IP-2022-000020 - [2023] EWHC 1303 (IPEC)

Fecha: 02-Jun-2023

Analysis

Analysis

36.

The Claimant’s case on infringement had two main limbs. The first was to compare what appear to be its current commercial products (and which may be made to the second version of the BKS-001 design discussed above) with the Defendant’s products. The problem with this is that it is not the right comparison to make. The Claimant should have used its first BKS-001 design for the purposes of comparison.

37.

The second was an allegation that the text of the First Defendant’s eBay advertisement for its cargo trousers dated August 12, 2021, and in particular the list of specific features, was copied from a pre-existing listing page of pricedrop247 (a licensee of the Claimant) advertising the Claimant’s work trousers. I agree with the Claimant that this text was copied. There are just too many similarities in the arrangement and order of the words, plus the placing of full stops and capital letters, for these similarities to be due to coincidence.

38.

Mr Kader was noticeably reluctant to answer Counsel’s question as to whether he believed these similarities to be coincidence.

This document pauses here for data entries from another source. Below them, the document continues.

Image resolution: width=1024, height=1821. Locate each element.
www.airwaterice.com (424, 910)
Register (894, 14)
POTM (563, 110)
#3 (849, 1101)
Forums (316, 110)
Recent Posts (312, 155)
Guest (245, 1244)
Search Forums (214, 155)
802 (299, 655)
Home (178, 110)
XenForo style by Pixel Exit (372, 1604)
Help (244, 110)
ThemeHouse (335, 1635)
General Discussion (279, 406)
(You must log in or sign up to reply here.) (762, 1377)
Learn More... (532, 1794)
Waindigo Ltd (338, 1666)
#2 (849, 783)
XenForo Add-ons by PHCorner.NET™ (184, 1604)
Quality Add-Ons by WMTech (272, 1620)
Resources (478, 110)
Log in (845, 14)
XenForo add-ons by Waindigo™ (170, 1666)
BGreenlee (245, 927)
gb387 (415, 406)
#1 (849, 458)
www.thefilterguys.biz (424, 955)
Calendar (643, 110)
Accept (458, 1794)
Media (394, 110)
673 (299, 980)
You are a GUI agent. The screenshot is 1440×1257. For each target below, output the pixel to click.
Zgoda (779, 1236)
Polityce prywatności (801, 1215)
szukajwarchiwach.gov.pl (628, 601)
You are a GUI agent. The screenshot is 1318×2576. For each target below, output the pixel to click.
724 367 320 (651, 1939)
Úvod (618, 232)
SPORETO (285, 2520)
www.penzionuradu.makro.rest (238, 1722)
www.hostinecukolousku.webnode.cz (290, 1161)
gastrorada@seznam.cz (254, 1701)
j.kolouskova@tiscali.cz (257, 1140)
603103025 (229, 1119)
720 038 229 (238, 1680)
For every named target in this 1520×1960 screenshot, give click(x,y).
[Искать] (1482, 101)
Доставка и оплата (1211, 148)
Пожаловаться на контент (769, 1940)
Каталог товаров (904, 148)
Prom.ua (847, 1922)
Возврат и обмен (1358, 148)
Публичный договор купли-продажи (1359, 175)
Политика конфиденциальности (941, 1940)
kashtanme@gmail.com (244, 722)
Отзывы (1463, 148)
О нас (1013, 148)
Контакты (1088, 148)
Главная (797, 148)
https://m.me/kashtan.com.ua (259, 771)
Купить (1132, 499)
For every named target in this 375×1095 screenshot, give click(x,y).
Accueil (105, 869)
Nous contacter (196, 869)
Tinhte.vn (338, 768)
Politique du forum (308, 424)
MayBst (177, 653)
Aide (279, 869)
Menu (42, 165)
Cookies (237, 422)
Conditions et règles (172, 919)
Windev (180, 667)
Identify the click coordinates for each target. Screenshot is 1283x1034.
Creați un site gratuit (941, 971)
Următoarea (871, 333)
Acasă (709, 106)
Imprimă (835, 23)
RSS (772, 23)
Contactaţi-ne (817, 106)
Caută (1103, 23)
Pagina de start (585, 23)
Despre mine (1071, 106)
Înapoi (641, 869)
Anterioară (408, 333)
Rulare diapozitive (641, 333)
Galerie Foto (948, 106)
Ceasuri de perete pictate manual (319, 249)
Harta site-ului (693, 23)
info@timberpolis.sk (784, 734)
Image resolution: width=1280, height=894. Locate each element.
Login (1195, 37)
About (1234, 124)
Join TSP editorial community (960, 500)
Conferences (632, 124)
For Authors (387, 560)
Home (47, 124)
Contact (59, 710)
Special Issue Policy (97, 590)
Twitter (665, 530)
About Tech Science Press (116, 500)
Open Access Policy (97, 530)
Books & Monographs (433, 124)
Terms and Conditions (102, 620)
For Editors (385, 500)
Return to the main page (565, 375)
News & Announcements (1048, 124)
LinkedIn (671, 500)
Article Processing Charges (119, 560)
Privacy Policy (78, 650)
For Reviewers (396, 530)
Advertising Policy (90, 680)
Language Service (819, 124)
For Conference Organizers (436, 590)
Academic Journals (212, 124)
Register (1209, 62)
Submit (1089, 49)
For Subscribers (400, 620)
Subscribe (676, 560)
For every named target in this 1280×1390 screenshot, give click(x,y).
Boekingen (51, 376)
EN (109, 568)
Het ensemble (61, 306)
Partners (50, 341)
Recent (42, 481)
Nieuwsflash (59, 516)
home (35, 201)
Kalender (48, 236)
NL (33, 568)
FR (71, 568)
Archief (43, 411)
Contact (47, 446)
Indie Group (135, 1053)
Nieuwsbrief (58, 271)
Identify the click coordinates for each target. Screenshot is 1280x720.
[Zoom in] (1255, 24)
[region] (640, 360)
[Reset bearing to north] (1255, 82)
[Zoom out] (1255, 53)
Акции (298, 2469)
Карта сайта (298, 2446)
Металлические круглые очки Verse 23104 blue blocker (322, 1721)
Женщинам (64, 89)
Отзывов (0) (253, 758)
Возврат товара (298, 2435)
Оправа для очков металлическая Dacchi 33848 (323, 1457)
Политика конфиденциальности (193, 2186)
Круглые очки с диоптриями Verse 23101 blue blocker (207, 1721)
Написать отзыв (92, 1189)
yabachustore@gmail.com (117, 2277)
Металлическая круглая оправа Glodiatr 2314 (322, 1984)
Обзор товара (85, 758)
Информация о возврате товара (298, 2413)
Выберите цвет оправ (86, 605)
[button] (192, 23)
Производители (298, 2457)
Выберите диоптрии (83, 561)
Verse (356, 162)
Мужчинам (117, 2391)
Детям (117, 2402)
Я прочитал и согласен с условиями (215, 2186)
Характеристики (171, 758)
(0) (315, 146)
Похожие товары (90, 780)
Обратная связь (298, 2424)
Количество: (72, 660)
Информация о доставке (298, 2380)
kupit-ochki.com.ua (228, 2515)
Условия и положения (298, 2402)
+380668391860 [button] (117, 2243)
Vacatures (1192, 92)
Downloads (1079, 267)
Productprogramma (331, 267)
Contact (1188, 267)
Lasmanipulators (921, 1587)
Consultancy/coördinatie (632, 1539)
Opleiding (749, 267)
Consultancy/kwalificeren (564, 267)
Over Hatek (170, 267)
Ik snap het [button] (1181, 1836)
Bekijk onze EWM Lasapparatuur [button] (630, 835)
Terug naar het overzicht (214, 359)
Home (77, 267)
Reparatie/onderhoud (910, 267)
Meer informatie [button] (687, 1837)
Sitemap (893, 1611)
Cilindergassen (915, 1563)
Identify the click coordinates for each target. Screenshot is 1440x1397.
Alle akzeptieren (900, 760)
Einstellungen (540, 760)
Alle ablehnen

The substance of the question had to be put a considerable number of times before he finally said “it is probably coincidence”. I found his use of the word “probably” odd. Later, and for no obvious reason, Mr Kader went out of his way to mention a policy on eBay whereby any seller could use anybody’s listings but then went on to say that he had not in fact done that. I found it odd that he specifically wanted to mention this if it was irrelevant to anything he had done.

39.

The combination of matters set out above meant that I did not believe Mr Kader’s denials. I find that he copied the text in question. Counsel for the Defendants sought in closing to explain away Mr Kader’s position by taking me to fresh evidence but I must take Mr Kader’s evidence as it was and not as the Defendants would like it to have been.

40.

It might be thought that once I have found that Mr Kader copied the text relating to the Claimant’s product, the Claimant must win on infringement of design right. This is wrong for two reasons. First, these are completely different legal and factual issues. Copyright is not even claimed in the relevant text. Secondly, the Claimant has already lost on the issue of originality. If and insofar as Mr Kader ever asked S&S Swimwear to copy a second version of the BKS-001 design (as to which I make no findings, but which was effectively the case put by the Claimant) then such is irrelevant.

41.

Furthermore the Claimant also loses on the territoriality point. The Defendants’ products were made by S&S Swimwear in Bangladesh, and the only potential authorisation to do anything was an authorisation to make those products in Bangladesh. Hence it does not matter whether or not the products appeared in a pre-existing S&S Swimwear catalogue (although no such catalogue was ever shown to me) or if they were overruns from products which S&S Swimwear had made for other customers (as Mr Kader said for the first time in his cross-examination).

42.

The Defendants made submissions about how if (contrary to their case) the first version of the BKS-001 design was original then none of their trousers were made to that design anyway. It is not necessary to consider these submissions.

43.

The upshot is that none of the Defendants’ sample products infringe.